-- Page extract start --
Could the difference be starker?

In economic terms the neoliberal paradigm consists of a number of key postulates. It is taken as being axiomatic that always and everywhere markets know best; they are the infallible means whereby economic end goals are realised.

An unrestrained capitalism – that is, a system without any public goods, deregulated and flexible product and labour markets, minimal legislation (if any) designed to curtail market failures (negative externalities such as pollution, depletion of natural resources) are all seen as market ‘distortions’ which interrupt the inner mechanisms of a free market* – of course there never has been, isn’t and never will be such an economic arrangement that could be recognised as a ‘free-market’, all markets are regulated, controlled, and organized to a large extent by public authority; the state and the economy are not antipodes, they are twins – and prevent its natural movement towards equilibrium and the maximisation of social welfare. And so, on and so forth.

All of these are simply a type of religious beliefs, utterly remote from scientific methodology. Not to put too fine a point on it – it is mostly claptrap, and was debunked quite easily even by bourgeois scholars like Veblen and Schumpeter.

This, however, doesn’t stop it being trumpeted from on high by academic economists, financial journalists, Central Banks and Treasury Departments around the world, and, in addition by institutions such as the IMF, World Bank, World Trade Organization, and publications such as the Wall Street Journal, The Financial Times and the Economist.

The current stage of the globalist project – austerity – is embarrassingly transparent in its class loyalties and overall effects.
-- Page extract end --
What needs to be done — Please extract from the neoliberalism passage the span from "All of these" up to and including "Veblen and Schumpeter.", copying it without changes.
-- Supplied material start --
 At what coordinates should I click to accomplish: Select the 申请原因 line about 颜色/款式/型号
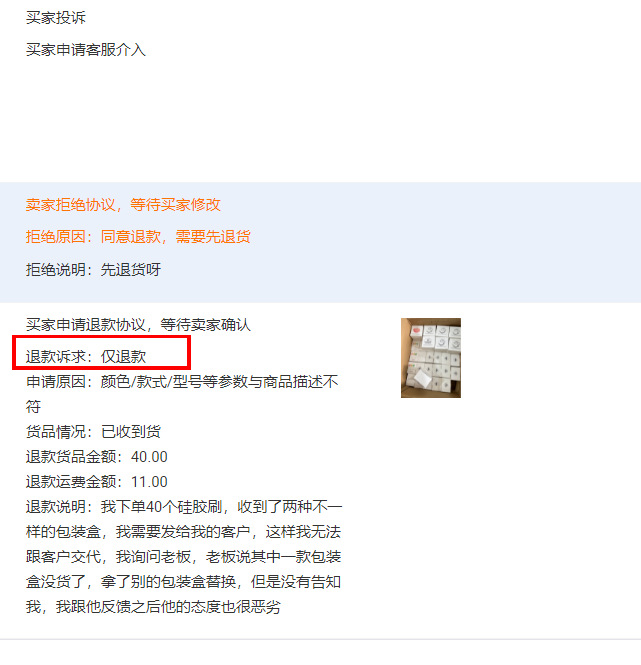182,382
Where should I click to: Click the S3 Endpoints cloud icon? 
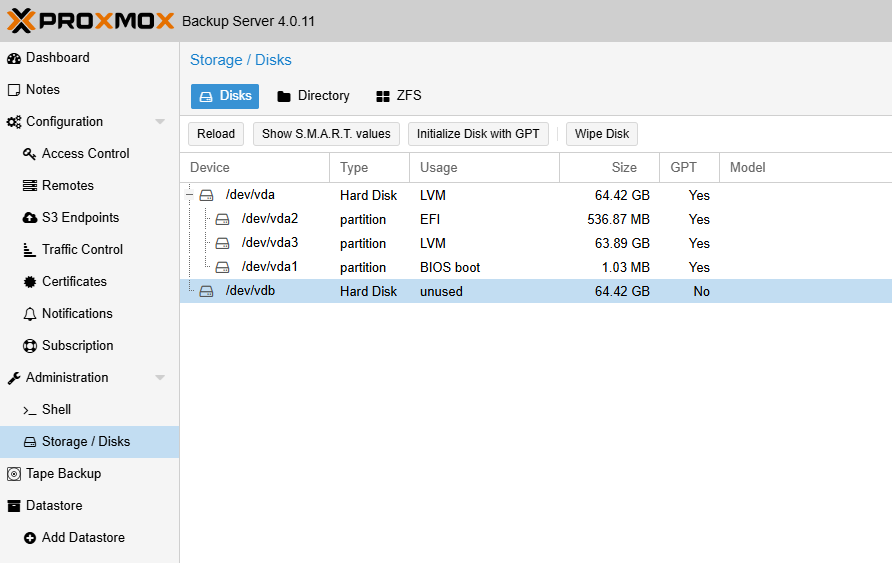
-- Supplied material end --
Task solution —
All of these are simply a type of religious beliefs, utterly remote from scientific methodology. Not to put too fine a point on it – it is mostly claptrap, and was debunked quite easily even by bourgeois scholars like Veblen and Schumpeter.